:: GIVEN TEXT ::
- - - - -
Inference as Semantic Execution, Not Token Generation
The disclosure recharacterizes the inference process of a probabilistic reasoning engine, whether a large language model, a small specialized model, a probabilistic graphical model, or a multimodal generative system, as a sequence of semantic execution steps rather than a sequence of token selections. In conventional inference, each step selects a next token, symbol, or state transition from a probability distribution conditioned on prior outputs and input context, with no semantic evaluation between steps and no admissibility determination at any intermediate point. The engine generates its complete output, and only after generation is complete does any external system, a filter, classifier, re-ranker, or human reviewer, evaluate the output.
The disclosure rejects this post-generation paradigm as structurally inadequate. Once the engine has advanced past a given step, the semantic commitment embodied by that step has been made. Subsequent filtering can suppress the output, but it cannot undo the fact that the engine's internal state has been irreversibly mutated by the inadmissible transition. In autoregressive models, each token conditions all subsequent tokens: a hallucinated fact injected at step N propagates through every subsequent step, shaping the distributions from which they are sampled. No amount of post-generation filtering can recover the counterfactual output that would have been produced had the inadmissible transition never been committed. The corrective is a semantic execution substrate that operates within the inference loop, structurally interposed within each inference transition, so that each candidate step is evaluated for semantic admissibility prior to commitment.
The Structural Limitations Being Addressed
The substrate is designed against three structural limitations of token-based probabilistic inference that persist regardless of the model's size, training data, or alignment methodology. The first is the absence of semantic state within the inference process: the engine's internal state at any step consists of accumulated hidden activations, attention weights, key-value caches, and intermediate representations, which encode statistical context but do not represent intent, context, memory, policy constraints, or lineage in any structured or inspectable form. The engine has no structured representation of what it is doing, why, under what constraints, or how its current step relates to its prior steps in semantic rather than statistical terms.
The second limitation is silent error propagation through unvalidated reasoning chains. Whether the steps are tokens, chain-of-thought reasoning steps, or tree-of-thought decision nodes, each conditions all subsequent steps, and an error at step N does not announce itself: it raises no exception, sets no flag, and produces no detectable signal within the engine's internal representation. The third limitation is the inadequacy of post-generation verification as a safety mechanism: it operates on the completed output, cannot correct problems undetectable at the surface level, cannot prevent the computational waste of generating outputs that will be discarded, and cannot operate on intermediate inference states because those states are opaque hidden activations inaccessible to external evaluation. The substrate addresses all three by supplying a structured semantic representation, evaluating each transition before it is committed, and interposing governance within the loop rather than after it.
- - - - -
:: WRITTEN EXERCISE ::
Transcribe everything in the text on inference as semantic execution from "The Structural Limitations" down to "than statistical terms.". The records come from a separate source.

:: RECORDS SHOWN ::
- - - - -
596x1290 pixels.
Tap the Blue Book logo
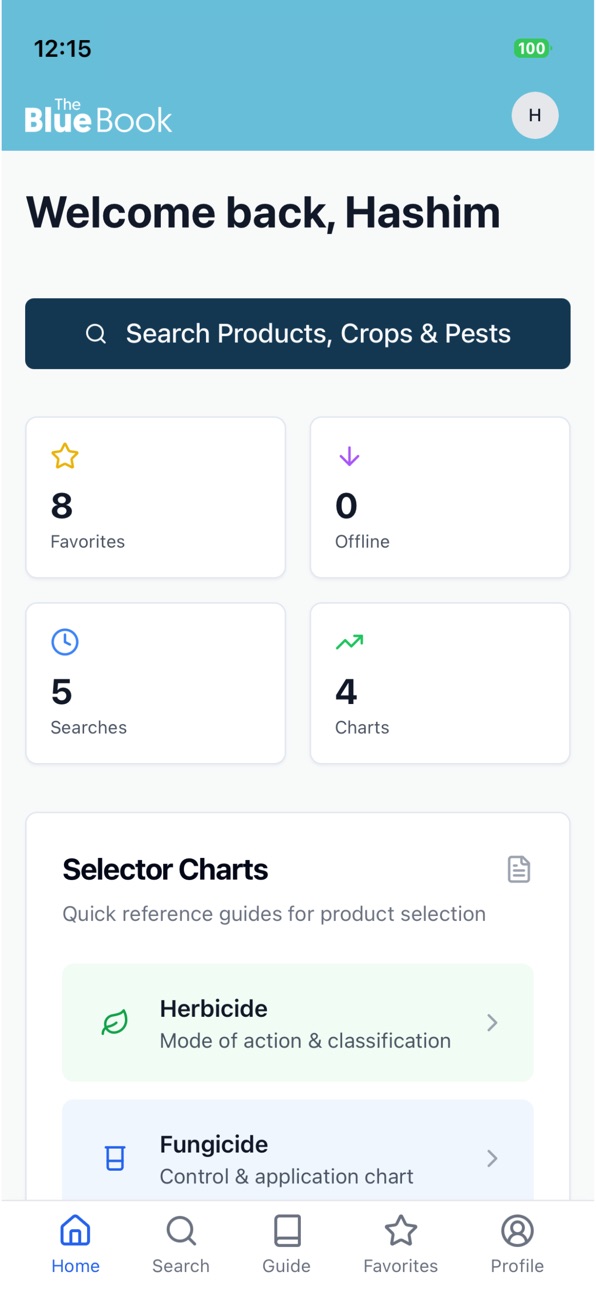pos(98,117)
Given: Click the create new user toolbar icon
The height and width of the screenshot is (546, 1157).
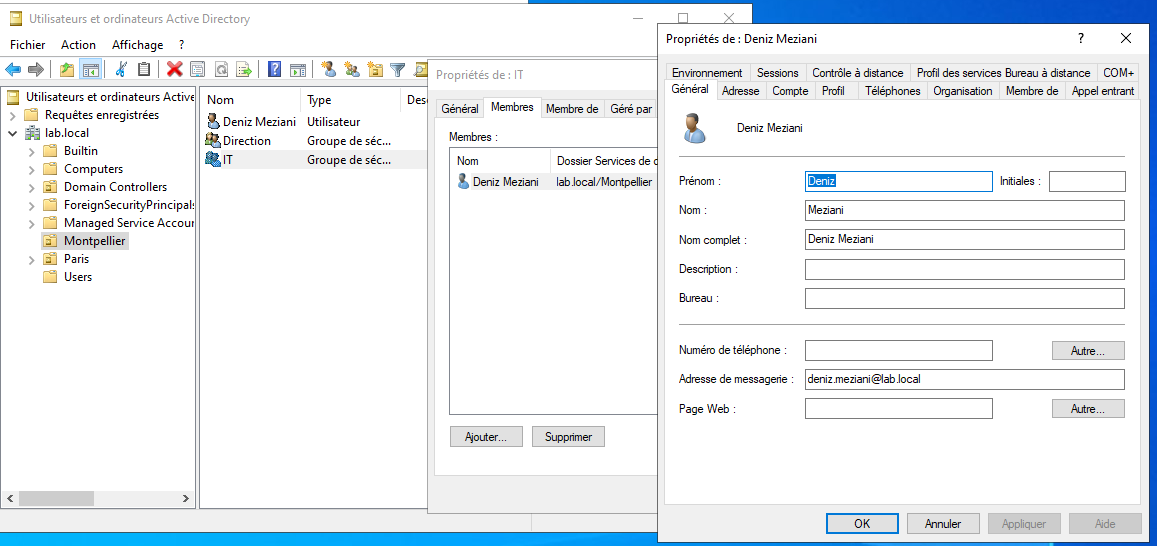Looking at the screenshot, I should [x=328, y=69].
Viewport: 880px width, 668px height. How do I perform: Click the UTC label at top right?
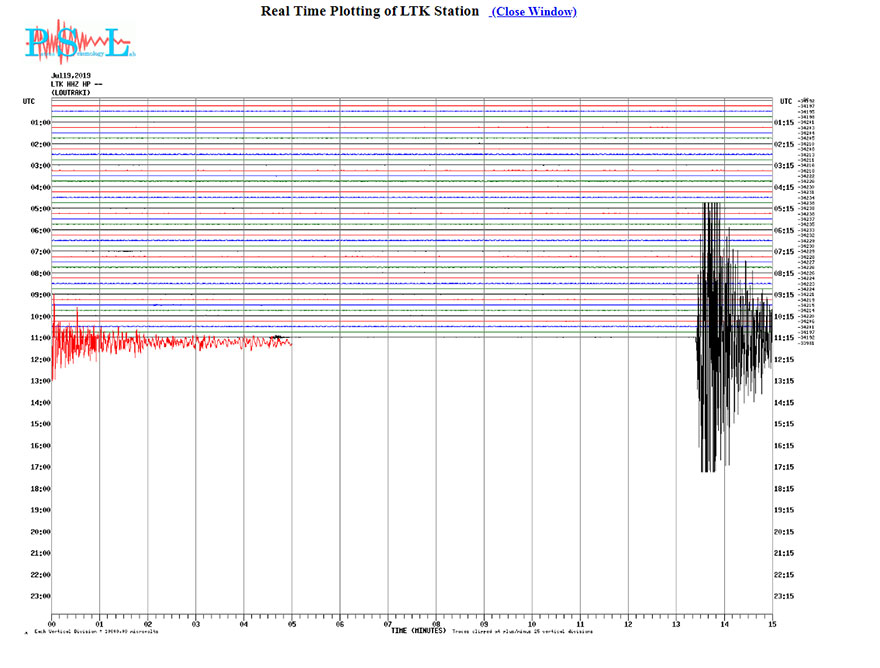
- - - - -
:: SOLUTION ::
The Structural Limitations Being Addressed
The substrate is designed against three structural limitations of token-based probabilistic inference that persist regardless of the model's size, training data, or alignment methodology. The first is the absence of semantic state within the inference process: the engine's internal state at any step consists of accumulated hidden activations, attention weights, key-value caches, and intermediate representations, which encode statistical context but do not represent intent, context, memory, policy constraints, or lineage in any structured or inspectable form. The engine has no structured representation of what it is doing, why, under what constraints, or how its current step relates to its prior steps in semantic rather than statistical terms.